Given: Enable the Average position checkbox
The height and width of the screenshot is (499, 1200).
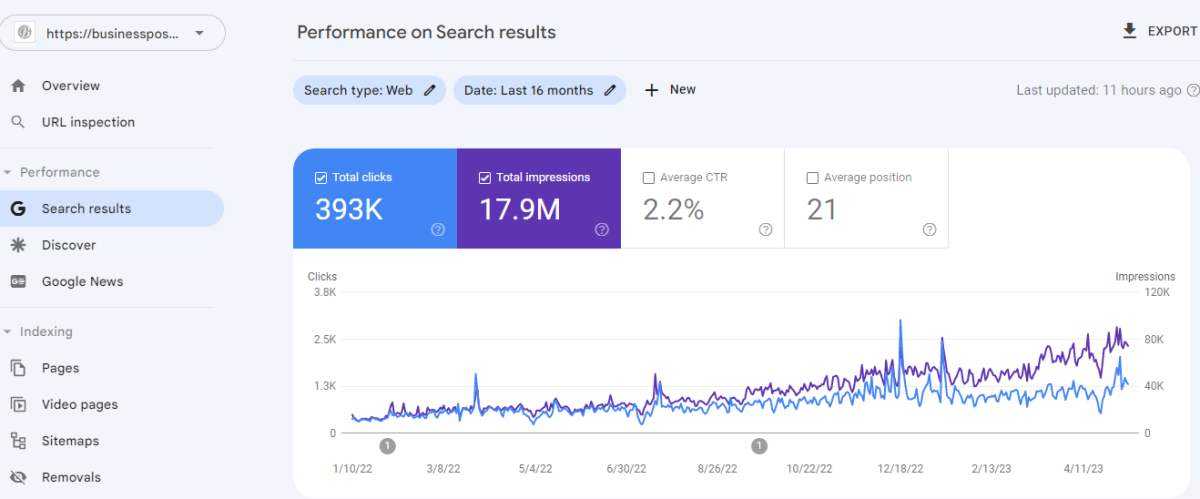Looking at the screenshot, I should [x=813, y=178].
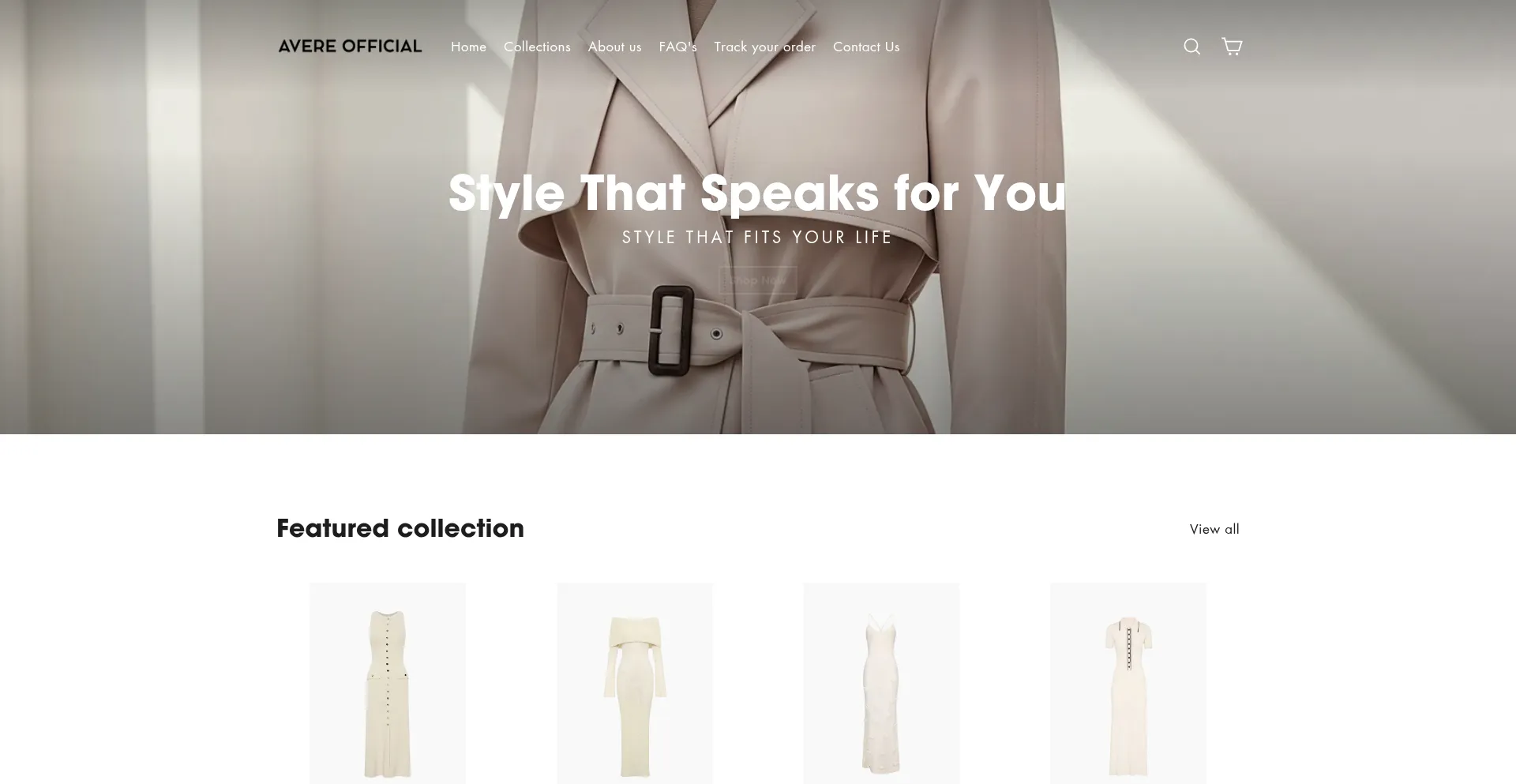
Task: Click the AVERE OFFICIAL logo
Action: [x=350, y=46]
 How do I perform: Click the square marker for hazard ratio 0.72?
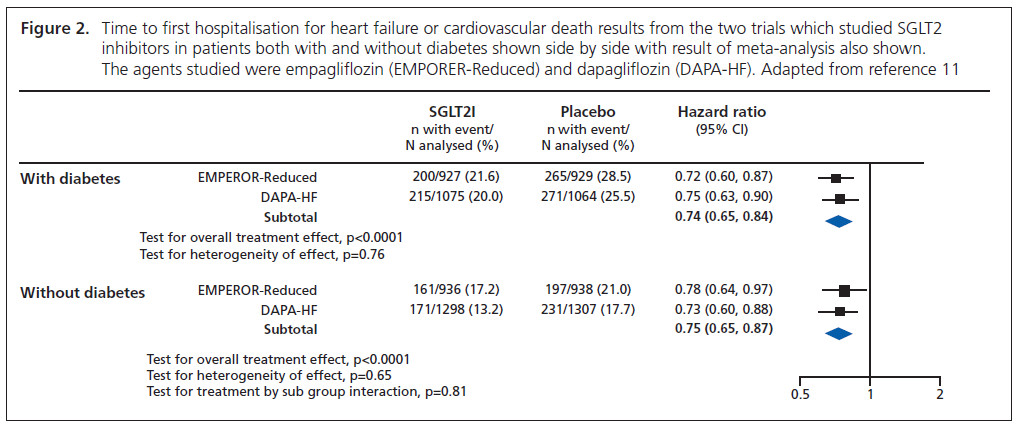tap(836, 178)
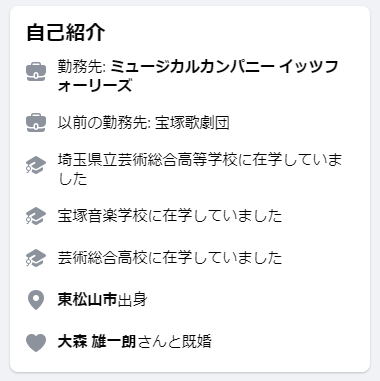The height and width of the screenshot is (381, 380).
Task: Click the 宝塚歌劇団 previous workplace name
Action: pyautogui.click(x=192, y=122)
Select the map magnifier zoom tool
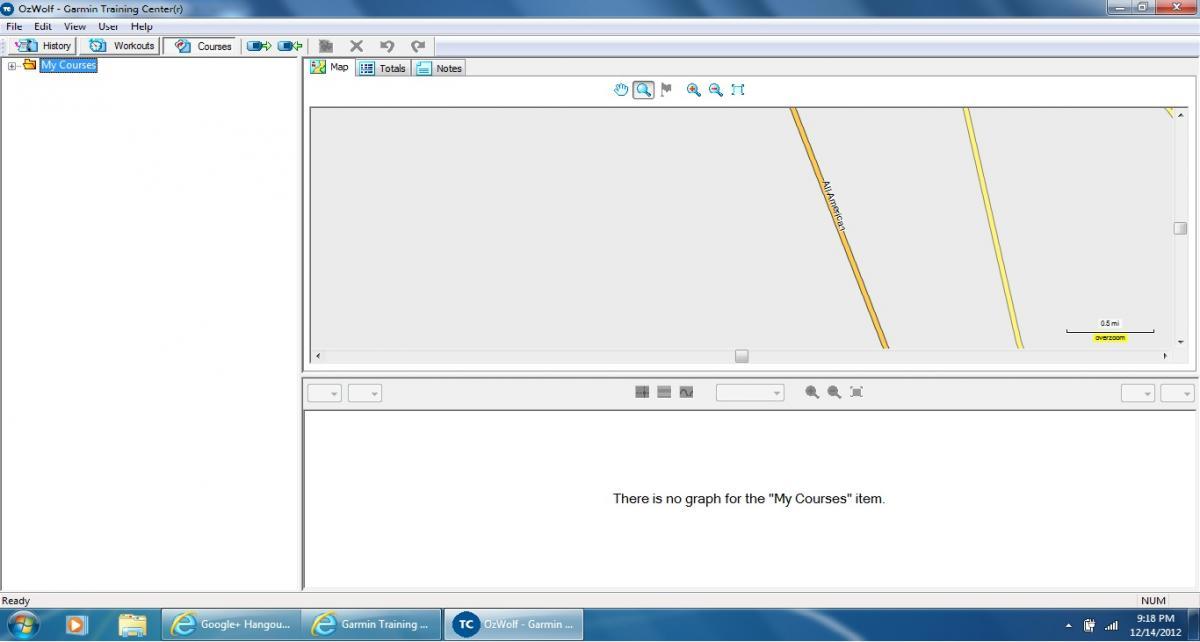The width and height of the screenshot is (1200, 642). click(x=643, y=90)
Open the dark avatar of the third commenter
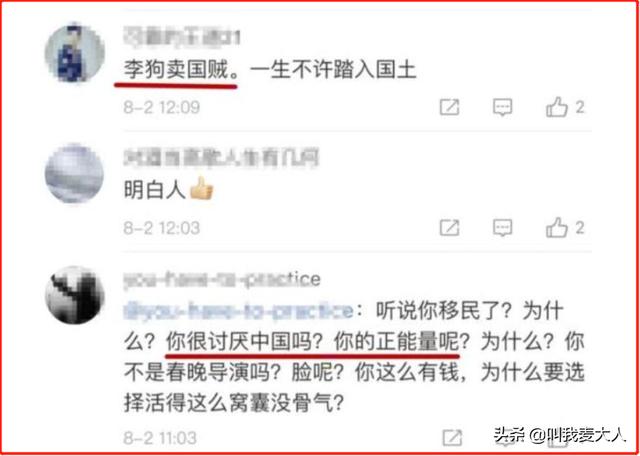This screenshot has height=456, width=640. (74, 295)
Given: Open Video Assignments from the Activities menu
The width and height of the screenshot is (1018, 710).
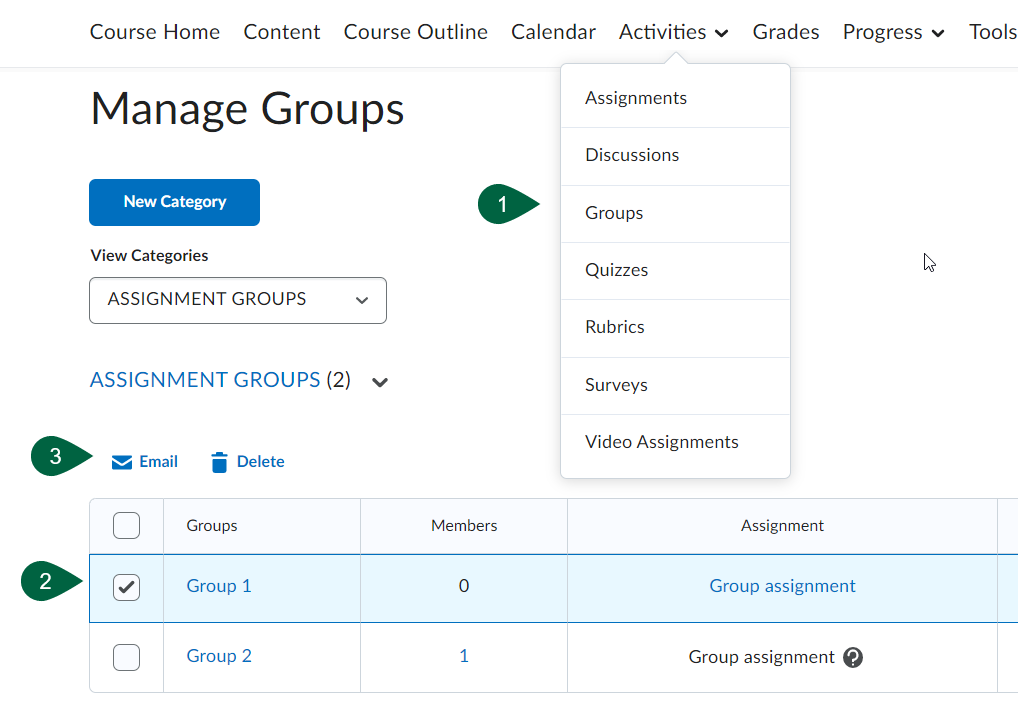Looking at the screenshot, I should [662, 441].
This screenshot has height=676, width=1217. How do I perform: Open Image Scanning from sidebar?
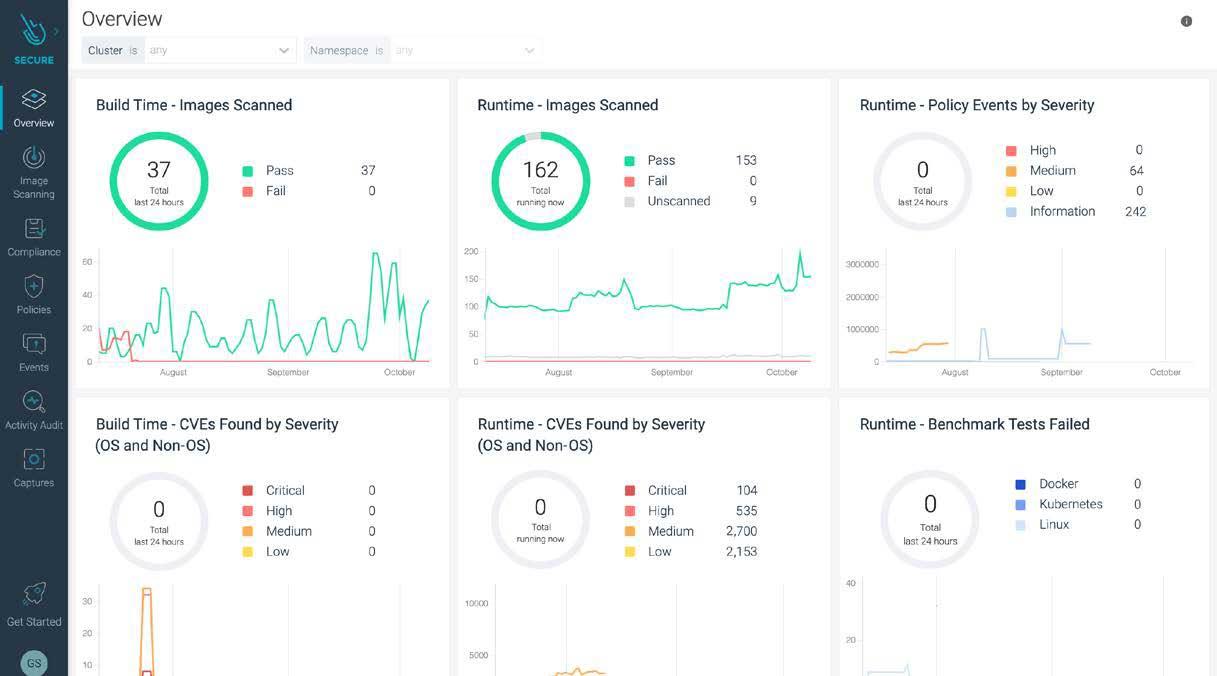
-=-=-=-=-
WHAT IS EXPECTED
When you set down the material above, keep every word exact and include no pictures.

WRITTEN REPLY
Given: Enable the Average position checkbox
The height and width of the screenshot is (499, 1200).
Looking at the screenshot, I should [x=813, y=178].
Task: Click the AVERE OFFICIAL logo
Action: [x=350, y=46]
 How do I perform: Click the square marker for hazard ratio 0.72?
tap(836, 178)
The height and width of the screenshot is (381, 380).
Task: Click the 宝塚歌劇団 previous workplace name
Action: pyautogui.click(x=192, y=122)
Select the map magnifier zoom tool
The width and height of the screenshot is (1200, 642). click(x=643, y=90)
Open the dark avatar of the third commenter
This screenshot has height=456, width=640. (74, 295)
Given: Open Video Assignments from the Activities menu
The width and height of the screenshot is (1018, 710).
Looking at the screenshot, I should [662, 441].
This screenshot has height=676, width=1217. How do I perform: Open Image Scanning from sidebar?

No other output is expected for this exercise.